-- Selected text start --

To determine whether the zero equilibrium point is stable, you may have to find the spectrum of the linearization for special parameter values, or you could employ the Routh-Hurwitz criterion which will give you a set of algebraic equations for the coefficients.
There is indeed a second equilibrium point. All its components are proportional to $N_H$. For example, $$ I_M = - \frac{(\gamma e+\mu_H) (\mu_{AND}+\mu_{AVD}+\mu_H)+\mu_H w}{bp_H (\mu_{AND}+\mu_{AVD}+\mu_H+w)} \cdot N_H $$ To find all other components, use a computer algebra system.
Note that if all parameters are positive, then $I_M < 0$ for this equilibrium.
Added: You can find the other components of the second equilibrium point as follows. Set all terms on the right hand side equal to 0. The last equation gives $E_M$. The second to last equation then tells you what $S_MI_H$ must be. The fifth equation then can be used to find $S_M$ and the value of $I_H$ follows. Next use the fourth equation to find the value of $R_H$. Then the third equation results in $S_H$, and the second equation finally gives you $V_H$.
The first equation can be used as a consistency check.
Added 2: The linearization of this system about the zero equilibrium point is block diagonal. Using your notation, the top left $2 \times 2$ block is $\begin{pmatrix} A & \gamma e \\ w & B \end{pmatrix}$. This matrix has the characteristic polynomial $z^2 - (A + B)z + (AB - \gamma e \cdot w)$. Both coefficients are positive, therefore both eigenvalues of this matrix are in the left half plane. That's the Routh Hurwitz criterion for $2 \times 2$ matrices.
The second block is $\begin{pmatrix} C & 0 \\ r & D \end{pmatrix}$ with characteristic polynomial $(z + C)(z+D)$, hence both eigenvalues of this matrix are also in the left half plane.
The third block is $3\times 3$, namely $\begin{pmatrix} E & \alpha_M & \alpha_M \\ 0 & F & 0 \\ 0 & \beta & G \end{pmatrix}$ and its characteristic polynomial is $(z+E)(z+F)(Z+G)$. Again all its roots are in the left half plane.
The set of eigenvalues of the entire $7 \times 7$ matrix now is the union of the sets of eigenvalues of those three blocks, so they are all in the left half plane. That means that the zero equilibrium is always locally stable.

-- Selected text end --

- To do
- A) Answer these from the text on equilibrium stability, each on its own line:
(i) What sign does $I_M$ have at the second equilibrium point when all parameters are positive?
(ii) Which equation can serve as a consistency check?
(iii) What size is the entire linearization matrix?
- B) Using the reasoning in the text on equilibrium stability, explain why the zero equilibrium is always locally stable.
- C) In the text on equilibrium stability, turn the paragraph beginning "Added: You can find the other components" into a numbered list of steps, keeping its facts.

-- Stored records start --

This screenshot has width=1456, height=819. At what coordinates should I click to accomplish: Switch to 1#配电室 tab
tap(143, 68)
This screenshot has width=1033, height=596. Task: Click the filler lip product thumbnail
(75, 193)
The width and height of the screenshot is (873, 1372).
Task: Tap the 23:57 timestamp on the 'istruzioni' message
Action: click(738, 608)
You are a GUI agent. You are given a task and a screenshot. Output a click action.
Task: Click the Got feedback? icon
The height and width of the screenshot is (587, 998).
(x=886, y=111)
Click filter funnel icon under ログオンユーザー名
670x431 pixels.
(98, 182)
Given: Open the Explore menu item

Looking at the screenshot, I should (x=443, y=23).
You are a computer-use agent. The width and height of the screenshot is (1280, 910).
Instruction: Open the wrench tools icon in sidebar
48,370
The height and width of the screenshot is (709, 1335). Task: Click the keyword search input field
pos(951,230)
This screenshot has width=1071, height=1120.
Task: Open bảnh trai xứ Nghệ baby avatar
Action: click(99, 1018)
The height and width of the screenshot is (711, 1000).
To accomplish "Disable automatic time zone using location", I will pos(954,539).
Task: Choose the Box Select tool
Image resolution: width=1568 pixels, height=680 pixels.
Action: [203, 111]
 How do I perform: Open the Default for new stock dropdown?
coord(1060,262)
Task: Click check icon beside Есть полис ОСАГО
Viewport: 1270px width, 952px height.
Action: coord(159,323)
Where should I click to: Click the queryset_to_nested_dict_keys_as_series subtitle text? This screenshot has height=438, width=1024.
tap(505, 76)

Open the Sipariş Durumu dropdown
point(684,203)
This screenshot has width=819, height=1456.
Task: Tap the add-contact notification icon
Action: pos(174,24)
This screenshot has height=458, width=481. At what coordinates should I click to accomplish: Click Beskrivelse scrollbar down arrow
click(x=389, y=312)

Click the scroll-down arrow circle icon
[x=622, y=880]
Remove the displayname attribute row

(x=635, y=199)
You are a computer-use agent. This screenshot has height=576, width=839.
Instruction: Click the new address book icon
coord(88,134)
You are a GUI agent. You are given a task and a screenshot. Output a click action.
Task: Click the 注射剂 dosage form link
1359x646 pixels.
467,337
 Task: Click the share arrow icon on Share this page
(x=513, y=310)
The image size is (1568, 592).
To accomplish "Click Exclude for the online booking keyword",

-- Stored records end --

- Task-by-task answers
- A)
(i) Negative: $I_M < 0$.
(ii) The first equation.
(iii) $7 \times 7$.

- B) The linearization about the zero equilibrium is block diagonal. Its eigenvalues are the union of the eigenvalues of the three blocks. Each block has all its eigenvalues in the left half plane, so every eigenvalue of the $7 \times 7$ matrix lies there, and the zero equilibrium is always locally stable.

- C)
To find the other components of the second equilibrium point:
1. Set all terms on the right hand side equal to 0.
2. Use the last equation to get $E_M$.
3. Use the second to last equation to get the value of $S_MI_H$.
4. Use the fifth equation to find $S_M$, which then gives $I_H$.
5. Use the fourth equation to find $R_H$.
6. Use the third equation to get $S_H$.
7. Use the second equation to get $V_H$.